** Quesito 1 **
Indica se ciascuna affermazione concorda con il brano: (a) il brano afferma che le facoltà scientifiche sono tutte a numero chiuso; (b) secondo il bando, se i fondi non bastano hanno priorità le facoltà non scientifiche; (c) gli assegni di merito sono stati promossi dalla Regione Sardegna. Per ciascuna rispondi sì o no e cita testualmente le parole del brano che decidono.
** Quesito 2 **
Ripeti senza alcuna modifica la parte del brano che comincia dalle parole "ufficio stampa e redazione web: rassegna" e si ferma dopo le parole "- Edizione CA)".

Press review

ufficio stampa e redazione web: rassegna quotidiani locali
21 June 2014
ufficio stampa e redazione web
RASSEGNA QUOTIDIANI LOCALI
  
    

 
L’UNIONE SARDA

 
1 - L’Unione Sarda / Commenti (Pagina 13 - Edizione CA)
Le speranze tradite di tanti giovani laureati
Sono un giovane dottore in giurisprudenza che come tanti (migliaia) ex studenti universitari hanno partecipato al bando per l’assegnazione degli assegni di merito promossi, l’anno scorso, dalla Regione Sardegna. L’altro giorno ho subito la grave delusione di vedere pubblicate le graduatorie provvisorie dei soggetti idonei scoprendo, per la prima volta dopo anni, che il numero di beneficiari era ben minore rispetto al numero di idonei. In sostanza la Regione Sardegna ha ridotto tanto i fondi destinati a tale bando da escludere un numero inverosimile di ragazzi. Comprendo che la gestione delle politiche regionali forse non è mai troppo semplice e soprattutto in un momento di forte crisi, ma la mia nota di censura si limita a far osservare l’assurdità del metodo di attribuzione di tali borse. Viene stabilito, nel bando, che in caso di insufficienza di fondi verrà data priorità alle facoltà scientifiche rispetto a quelle non scientifiche. Tale criterio venne introdotto, qualche anno fa, in virtù di una logica volta a promuovere e caldeggiare l’iscrizione dei giovani diplomati verso le facoltà scientifiche. Avrei qualche perplessità sul punto, dato che le facoltà scientifiche sono esclusivamente a numero chiuso (meccanismo volto a deflazionare l’elevato numero di richieste). Magari la ragione è stata individuata nel fatto che gli studenti delle facoltà scientifiche devono sopportare costi maggiori rispetto ad altri ragazzi? Davvero poco credibile i costi su libri, trasporti e materiali li abbiamo tutti. Cosa rimane quindi? Cosa potrebbe giustificare questa sperequazione? Sembra che le ventose per non scivolare dallo specchio siano finite. (...) Devo riconoscere di non essere stato un buon battagliero in passato. Comunque, ho già fatto il calcolo di quanto ho già perso: saltano i master che avevo in programma e piano piano salta anche la voglia di lottare finché posso per non uscire dalla mia terra per contribuire a farla crescere io con il mio titolo e le mie competenze. Passa tutto.

Dati di puntamento su testi ed elementi:
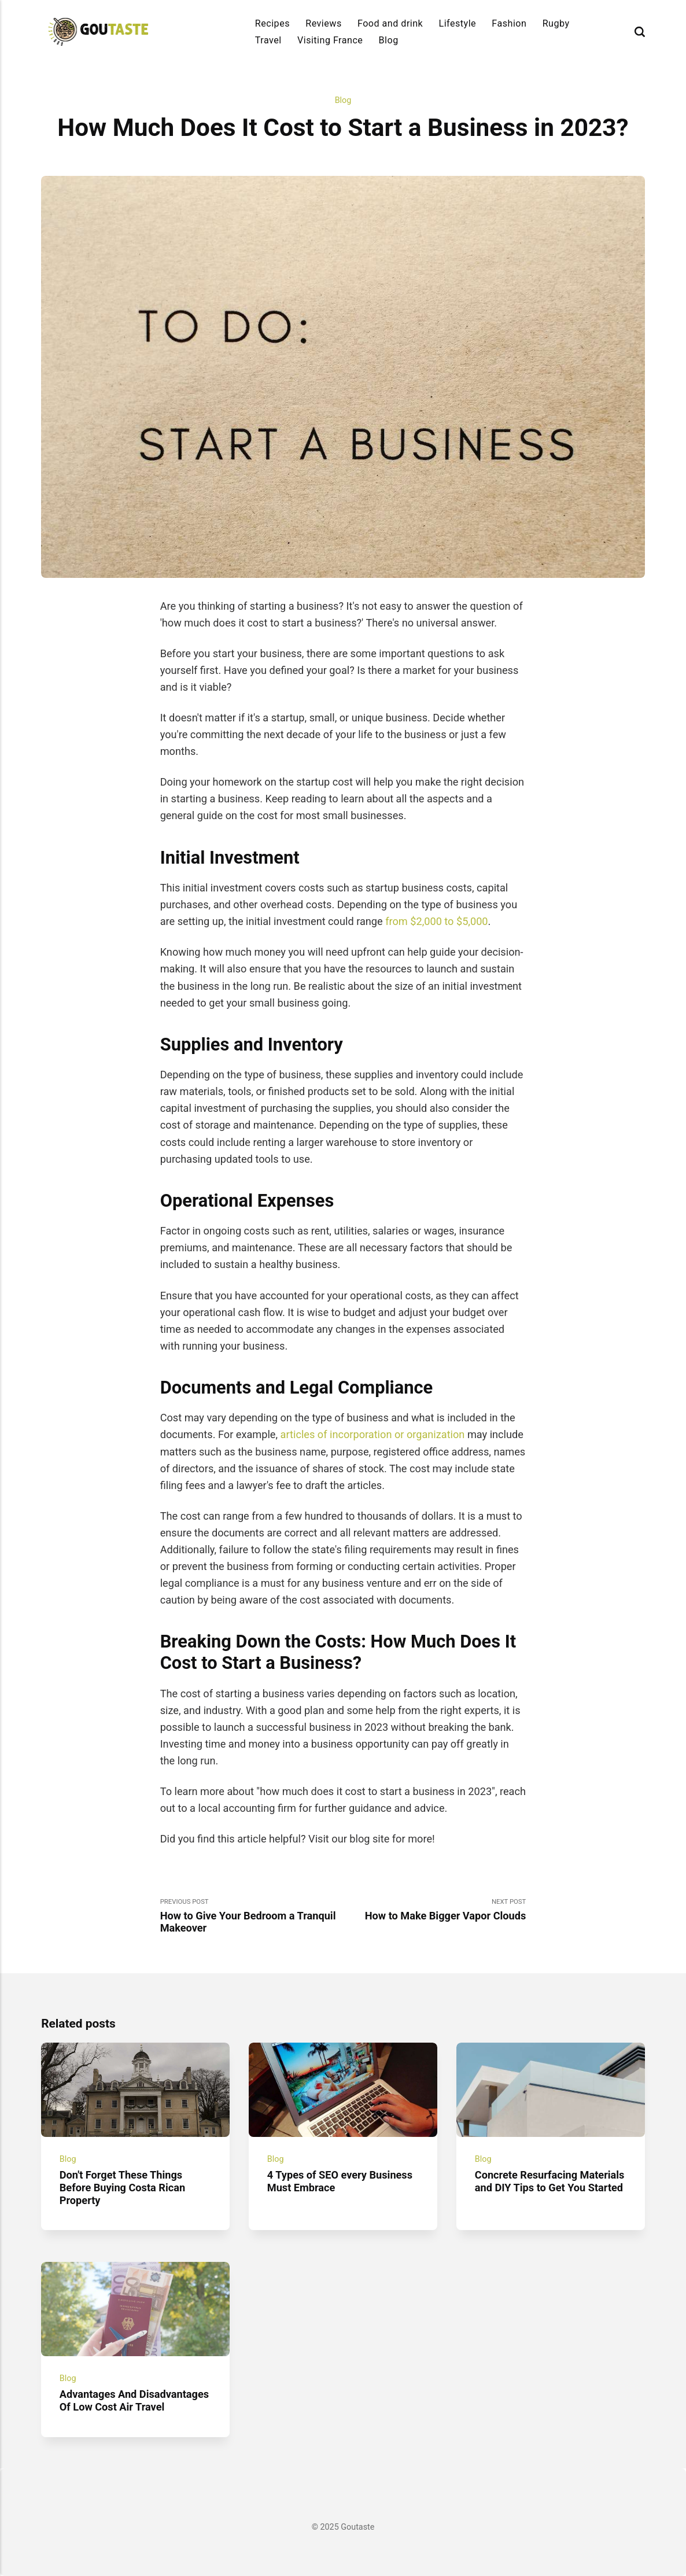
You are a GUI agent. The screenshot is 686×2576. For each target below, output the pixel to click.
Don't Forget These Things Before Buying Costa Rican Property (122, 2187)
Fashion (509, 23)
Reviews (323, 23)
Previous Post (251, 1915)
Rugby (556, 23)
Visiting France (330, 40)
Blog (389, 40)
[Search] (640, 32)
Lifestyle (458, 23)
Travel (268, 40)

==

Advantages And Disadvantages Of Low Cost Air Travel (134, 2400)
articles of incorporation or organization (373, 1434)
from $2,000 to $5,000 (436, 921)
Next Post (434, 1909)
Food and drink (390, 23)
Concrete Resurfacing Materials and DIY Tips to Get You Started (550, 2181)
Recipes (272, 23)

** Risposta 1 **
(a) Sì: «le facoltà scientifiche sono esclusivamente a numero chiuso».
(b) No: «in caso di insufficienza di fondi verrà data priorità alle facoltà scientifiche rispetto a quelle non scientifiche».
(c) Sì: «promossi, l’anno scorso, dalla Regione Sardegna».

** Risposta 2 **
ufficio stampa e redazione web: rassegna quotidiani locali
21 June 2014
ufficio stampa e redazione web
RASSEGNA QUOTIDIANI LOCALI
  
    

 
L’UNIONE SARDA

 
1 - L’Unione Sarda / Commenti (Pagina 13 - Edizione CA)